“Who says you have to end the night with an anthem? Why can’t you end it with a prayer?”
Her eyes release their hold on me as she leans back. A small move, but noticeable. She always leans in when she talks to me—like she’s ready to pounce. I’ve caught her off guard with this comment.
I don’t know how I feel about that.
“The label doesn’t like it.”
“Because you didn’t give them the rights to it? I noticed it’s not on the album.”
She shrugs. “I don’t know. They said having people leave the concert in tears instead of an emotional high is a mistake.”
“With all due respect, they’re idiots. And you were smart to keep that one to yourself. It’s…” I stop, not sure why I feel compelled to tell her this. Except that the song is so bloody beautiful. “It’s the kind of song that stays with someone.”
“Thanks, Patty,” she says quietly.
“It’s Patrick.”
Her smile is like a ray of sunshine peeking through clouds. She looks at me for another long moment, then backs away.“Don’t stay up too late. I’d hate to get in trouble with our best friends.”
“Don’t you mean you’d hate to have me fall asleep on the job?”
“That’s a close second, but I’d do anything to avoid upsetting one of the Janes.”
“Good to know your priorities are straight,” I say.
“Always,” she says, but when her eyes tighten, I wonder if she’s stating an aspiration or a fact. And then I push that curiosity aside.
Lou is a study in contrasts, and I’m getting sick of the homework. She shouldn’t get under my skin like this. But something about her—the way she fights for every inch, the way she stands tall even when she’s uncertain—tugs at something buried deep.

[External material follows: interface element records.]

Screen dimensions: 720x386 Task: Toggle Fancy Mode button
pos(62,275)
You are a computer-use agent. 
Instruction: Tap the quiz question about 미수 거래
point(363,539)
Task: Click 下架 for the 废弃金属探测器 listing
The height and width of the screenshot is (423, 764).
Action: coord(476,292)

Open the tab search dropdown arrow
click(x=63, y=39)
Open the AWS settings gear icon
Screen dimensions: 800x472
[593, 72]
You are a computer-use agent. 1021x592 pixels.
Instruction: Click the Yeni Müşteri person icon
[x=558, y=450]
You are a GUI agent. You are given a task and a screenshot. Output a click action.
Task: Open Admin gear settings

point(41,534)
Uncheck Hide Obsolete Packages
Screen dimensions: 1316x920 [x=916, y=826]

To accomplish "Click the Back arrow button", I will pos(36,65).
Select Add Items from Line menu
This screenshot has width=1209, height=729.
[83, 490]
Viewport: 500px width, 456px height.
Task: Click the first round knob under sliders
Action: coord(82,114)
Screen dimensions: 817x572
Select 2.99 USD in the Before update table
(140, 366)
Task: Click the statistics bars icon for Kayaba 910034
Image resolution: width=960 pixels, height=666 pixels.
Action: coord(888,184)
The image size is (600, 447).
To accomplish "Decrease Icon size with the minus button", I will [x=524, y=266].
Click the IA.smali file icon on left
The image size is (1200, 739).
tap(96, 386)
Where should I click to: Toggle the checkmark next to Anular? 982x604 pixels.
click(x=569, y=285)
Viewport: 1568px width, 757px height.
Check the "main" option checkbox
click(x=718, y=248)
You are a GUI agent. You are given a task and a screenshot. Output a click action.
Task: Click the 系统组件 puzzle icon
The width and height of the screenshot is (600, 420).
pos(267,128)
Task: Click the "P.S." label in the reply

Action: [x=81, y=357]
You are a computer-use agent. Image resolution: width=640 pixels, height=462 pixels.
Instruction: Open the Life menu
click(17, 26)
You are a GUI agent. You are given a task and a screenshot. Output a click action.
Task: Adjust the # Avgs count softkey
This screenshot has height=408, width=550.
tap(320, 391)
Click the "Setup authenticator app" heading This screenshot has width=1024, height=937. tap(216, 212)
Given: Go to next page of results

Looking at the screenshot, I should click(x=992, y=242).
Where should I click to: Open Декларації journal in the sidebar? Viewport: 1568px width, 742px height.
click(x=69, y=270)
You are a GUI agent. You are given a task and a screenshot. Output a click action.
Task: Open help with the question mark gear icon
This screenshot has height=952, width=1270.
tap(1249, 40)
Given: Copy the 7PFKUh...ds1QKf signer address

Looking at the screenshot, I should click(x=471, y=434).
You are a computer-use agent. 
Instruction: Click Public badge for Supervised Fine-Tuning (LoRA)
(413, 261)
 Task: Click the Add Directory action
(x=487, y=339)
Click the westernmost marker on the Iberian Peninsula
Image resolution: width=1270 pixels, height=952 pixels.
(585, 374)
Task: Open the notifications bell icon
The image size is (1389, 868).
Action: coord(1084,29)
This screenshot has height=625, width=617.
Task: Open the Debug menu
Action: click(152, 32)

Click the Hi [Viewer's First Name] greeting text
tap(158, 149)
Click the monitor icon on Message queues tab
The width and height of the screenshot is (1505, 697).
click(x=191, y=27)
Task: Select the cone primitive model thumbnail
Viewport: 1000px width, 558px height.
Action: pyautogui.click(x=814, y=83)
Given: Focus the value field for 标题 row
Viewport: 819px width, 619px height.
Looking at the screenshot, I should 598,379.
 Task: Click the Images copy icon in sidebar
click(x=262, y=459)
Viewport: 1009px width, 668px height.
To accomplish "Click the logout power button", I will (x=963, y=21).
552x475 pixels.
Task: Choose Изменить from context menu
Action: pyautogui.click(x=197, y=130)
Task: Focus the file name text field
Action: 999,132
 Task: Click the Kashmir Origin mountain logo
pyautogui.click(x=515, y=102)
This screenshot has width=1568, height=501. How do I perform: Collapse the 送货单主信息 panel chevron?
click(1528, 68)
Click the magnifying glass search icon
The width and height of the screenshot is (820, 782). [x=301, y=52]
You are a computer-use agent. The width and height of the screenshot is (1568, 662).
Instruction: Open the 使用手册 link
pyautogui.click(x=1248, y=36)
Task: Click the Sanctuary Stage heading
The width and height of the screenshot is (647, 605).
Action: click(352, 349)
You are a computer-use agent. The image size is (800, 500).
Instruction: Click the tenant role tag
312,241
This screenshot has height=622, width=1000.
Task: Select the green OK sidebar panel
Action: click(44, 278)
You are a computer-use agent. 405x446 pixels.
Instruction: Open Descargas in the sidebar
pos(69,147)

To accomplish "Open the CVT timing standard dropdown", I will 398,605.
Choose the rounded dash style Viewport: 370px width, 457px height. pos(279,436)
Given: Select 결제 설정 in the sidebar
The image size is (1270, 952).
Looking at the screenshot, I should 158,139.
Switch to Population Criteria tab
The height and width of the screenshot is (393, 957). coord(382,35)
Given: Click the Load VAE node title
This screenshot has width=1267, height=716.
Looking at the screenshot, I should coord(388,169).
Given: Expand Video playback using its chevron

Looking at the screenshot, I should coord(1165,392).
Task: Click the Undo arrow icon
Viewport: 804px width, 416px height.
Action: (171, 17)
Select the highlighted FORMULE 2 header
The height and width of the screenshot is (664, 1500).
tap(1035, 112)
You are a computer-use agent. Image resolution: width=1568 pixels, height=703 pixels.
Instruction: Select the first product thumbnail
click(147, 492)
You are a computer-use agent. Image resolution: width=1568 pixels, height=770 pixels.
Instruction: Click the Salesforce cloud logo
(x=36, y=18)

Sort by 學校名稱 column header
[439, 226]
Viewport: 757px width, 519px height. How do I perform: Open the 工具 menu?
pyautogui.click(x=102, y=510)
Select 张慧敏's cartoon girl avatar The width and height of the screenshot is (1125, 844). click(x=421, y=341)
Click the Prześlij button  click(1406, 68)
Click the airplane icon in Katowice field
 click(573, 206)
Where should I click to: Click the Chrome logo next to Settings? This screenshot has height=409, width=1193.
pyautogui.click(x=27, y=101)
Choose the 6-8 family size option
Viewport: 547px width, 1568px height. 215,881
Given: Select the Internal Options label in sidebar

Something I was sure had died.
It’s not supposed to matter. It can’t. Because I have a job to do. A job that means leaving behind the people who actually need me. A job that’s supposed to get me one step closer to fixing my past. Not wrecking my future on a girl who is way too dangerous for a guy like me.
And that means I’m gonna have to pluck those roots one by one.
Lou might know how to get under my skin, but she ain’t staying there.
My priorities are straight, too.
I take back everything I said about not being rusty. I’m practically an oxidized mess.
Her first show’s going well enough, but these generic IEMs are a disaster, and Lou is visibly frustrated as she shoots me a look between every single song.
When it’s time for a wardrobe change, she runs off stage. Sweat drips from her face, and her hair sticks to her forehead as she rushes past me. Our gazes lock for only a moment, and her icy blues are full of fire.
“I’m rippin’ these things out,” she tells me through her headset mic. I’m glad she figured out how to switch lines so easily, but I’m annoyed that this is our constant fight. “I’m missing half my chords keeping these stupid things from falling outta my ears.”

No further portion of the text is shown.